Florence Mary ASKEW (HUNTER)

Florence is seen here playing a 1930s Radiotone Resonator guitar. It is the best picture we have of her. Points for the Guitar Nerds... These guitars were made in the mid to late 1930’s in a place called Schönbach in the Czech Republic and marketed in the US and the UK by JC Dallas. In the UK they sold for 19s - 6d. This was a cheap price for a carved-top guitar made of solid wood. The cost would have been £45 in today's money. The company also made ukeleles, mandolins, tenor guitars and carved top guitars (non-resonator). I have a collection of four Radiotone guitars and a tenor guitar but have never managed to track down a resonator version as they are extremely rare. Peter Townsend of The Who learnt to play on a Radioton guitar in the 1950s owned by his uncle. Ultimate Nerd point is... Florence is playing the chord of either D or A7 (hard to see where the 'hidden' fingers are).

 

 

Here is Florence with our mother Stella in the garden at 14a Mosslea Road, Penge - close by the Crystal Palace park and gardens.

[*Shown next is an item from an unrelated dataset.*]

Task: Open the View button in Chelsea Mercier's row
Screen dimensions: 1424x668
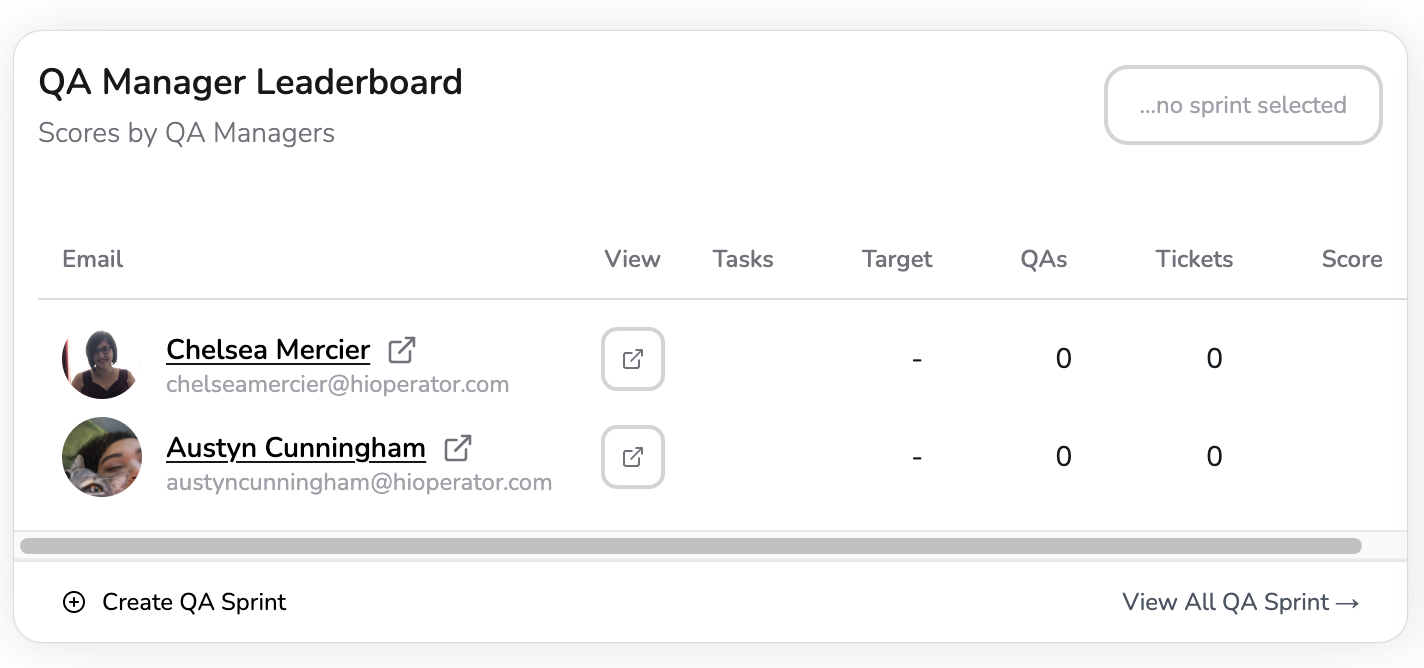Action: pyautogui.click(x=632, y=359)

A birthday card from Florence to Stella dated 30 April 1941 she died on 24 July 1941 just three months later.

 

Sue McMillan was the person who made the breakthrough in finding Florence Mary ASKEW and her Family. Sue and I had both noticed that for the first time on a Census print it was recorded thet James Percy HUNTER was born in Brighton (we know now how true that was!) and that Florence Mary HUNTER (nee JEFFREYS) was born in Bidston. Sue realised that only a couple of hundred people could have lived at Bidston at that time and started looking at possible people born at or near the time our Grandmother, Florence Mary ASKEW was 'born.' Sue has done a tremendous amount of work on Florence and we have both visited Bidston Lighthouse where she lived with her parents and siblings and North Devon where earlier forebears came from - yes the ADAMS family! I will do my best to develop this page accurately based on what Sue has researched and provided. Florence ran away from home but we are not sure when. 

 

Askew and Adams Family Trees

The ADAMS family in Cornwall...

The blue boxes are confirmed as our direct descendants. The grey are likely but not confirmed - there were at least three Adams families in the area at that time and it is difficult to separate them out from church records alone.